Trust. Effective family engagement begins with building trusting relationships with families. Families have to trust schools in order to feel empowered as equal partners in the work of student and school success.

Student learning and well-being. Strategies should be anchored in student learning and well-being to truly impact student and school outcomes.

Infrastructure and resource allocation. Principals must learn to allocate resources to integrate family engagement goals into school plans and priorities. This might include teacher professional development (PD) surrounding engagement strategies, scheduling dedicated relationship-building time, and other policies.

Supporting Enhanced Engagement

FELI’s national cohort convenes virtually for professional development sessions throughout the year, and participants receive one-on-one and peer coaching from leaders with strong track records of success. By the end of a school year, participants develop an equity-​focused family engagement strategy for the following year that integrates into existing school priorities.

When a family engagement strategy is equity-​focused, it works intentionally to reduce the power imbalances that often exist between families and schools. Educators unlearn deficit-based mental models that characterize families as unwilling or unable to support student and school success. Equity-focused family engagement strategies treat families as equal partners, listening to families and bringing them to the table as co-designers of learning.

Practically speaking, this involves allocating time and resources for staff to build relationships with families in ways that disrupt power imbalances—for example, by hosting meetings in the community instead of the school and turning the agenda over to families. It also means dedicating staff meetings and professional learning community time to unearthing biases about families.

Families face challenges when it comes to building trusting relationships with schools, and schools struggle to communicate with families. Building trusting relationships and increasing positive, consistent, two-way communication allows for honest conversations about the importance of regular and consistent attendance.

Seeing a Shift

When we support principals in meaningful ways and help them identify key learnings, they can apply their leadership skills and contextual awareness to drive meaningful change for their school communities.

One best practice is home visits. Home visits can provide educators with an opportunity to reflect on engagement practices and biases, while also building relational trust with families. Multiple FELI participants have designed innovative home-visit strategies for their schools in the past year.

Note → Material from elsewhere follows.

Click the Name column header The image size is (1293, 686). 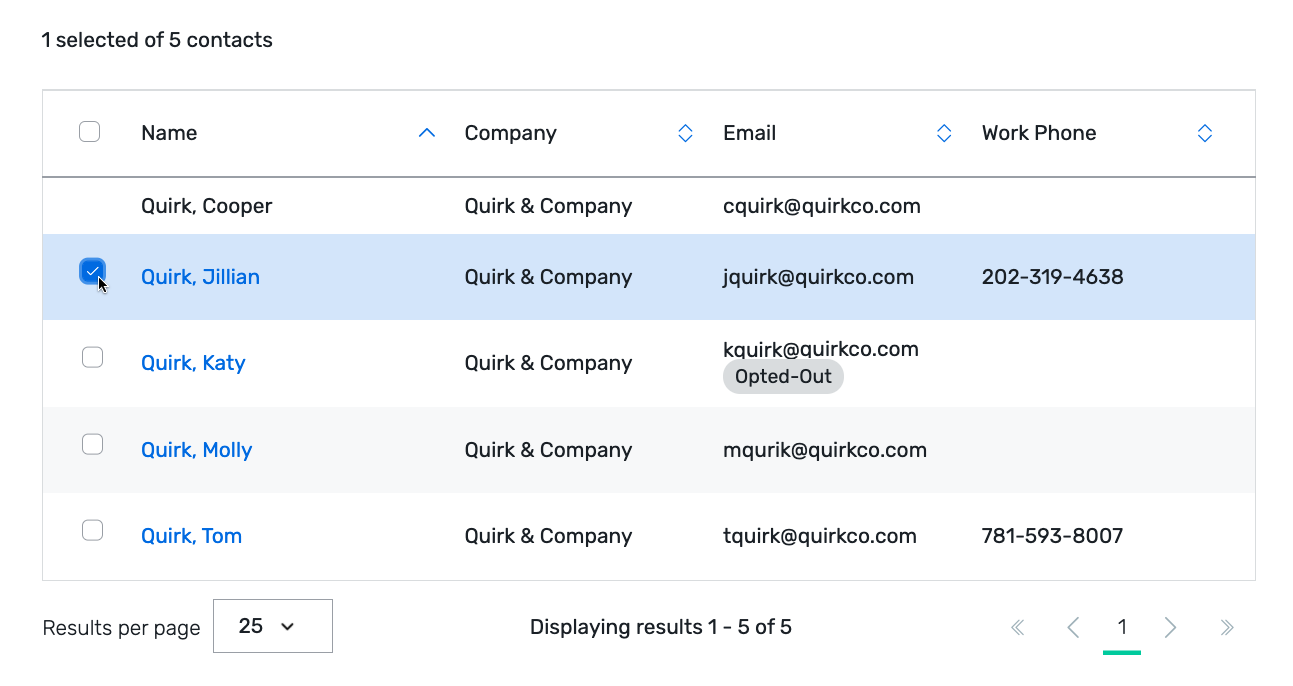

Some built all-new home-visit strategies, and some repurposed existing teams. One San Diego principal previously had an attendance team make home visits to families who struggled with chronic absenteeism, but she realized that those visits left families feeling “blamed” for absenteeism.

The principal rechristened her home-visit squad as the Family Engagement Team and created new goals for it: getting to know families, building relationships, and having organic conversations about student learning, well-being, and attendance. With supporting PD, the shift “made such a big difference,” she says. “It’s changing our mindsets as [a] team, [and] also our parents’ mindsets.” 

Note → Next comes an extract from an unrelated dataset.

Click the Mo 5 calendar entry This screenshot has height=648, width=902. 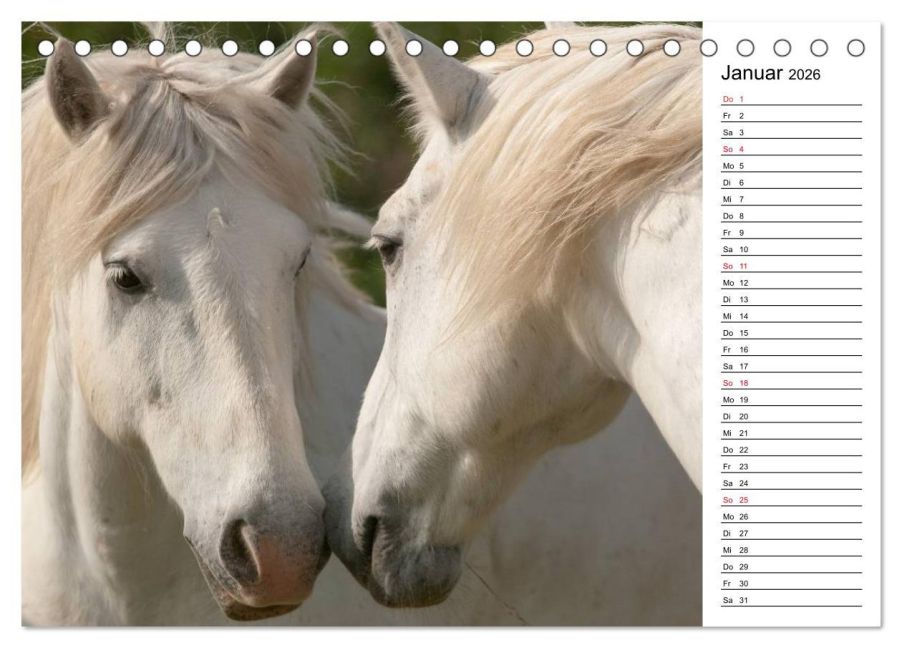(x=792, y=166)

Another principal noted that employing a whole-school strategy for conducting home visits has cut chronic absenteeism rates in half—from 30 percent to 15 percent.

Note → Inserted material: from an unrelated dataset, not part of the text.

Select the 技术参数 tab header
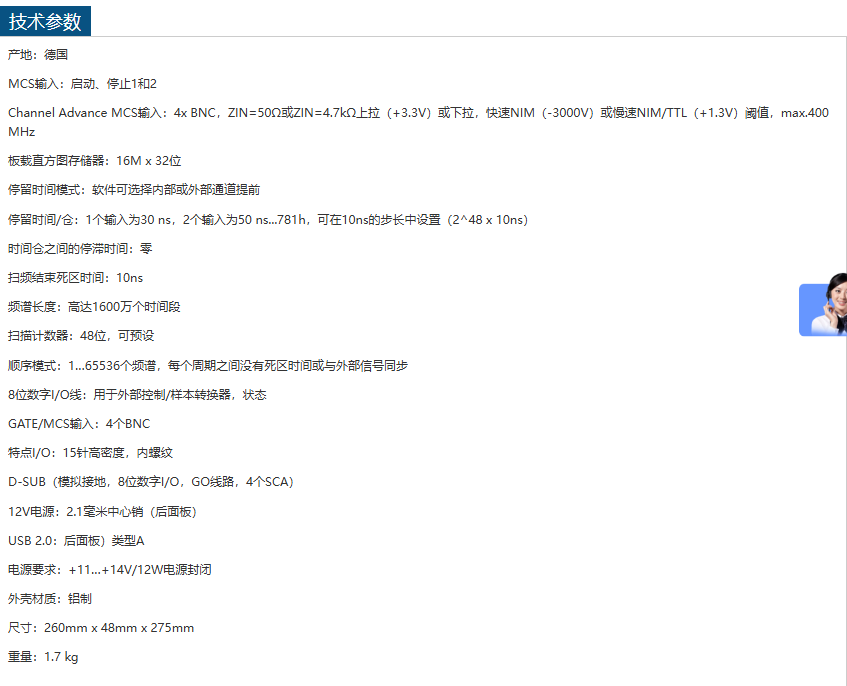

That’s what can happen when family engagement strategies move from being transactional—based on what the school needs the parents to do for them—to being built on a foundation of trust.

In a sea of disheartening data, early findings from the Family Engagement Impact Study offer a lifeline to schools hoping to improve family engagement, decrease rates of chronic absenteeism, and improve achievement. But data is not enough—any efforts to decrease chronic absenteeism must invest in opportunities for principals to build capacity around effective, equitable family engagement. The districts and schools that apply these lessons will be the ones that see improved outcomes.

Eyal Bergman is senior vice president of Learning Heroes.

Zenzile Riddick is project manager of the Family Engagement Impact Study and the Knowledge Capture lead for the Family Engagement Leadership Institute.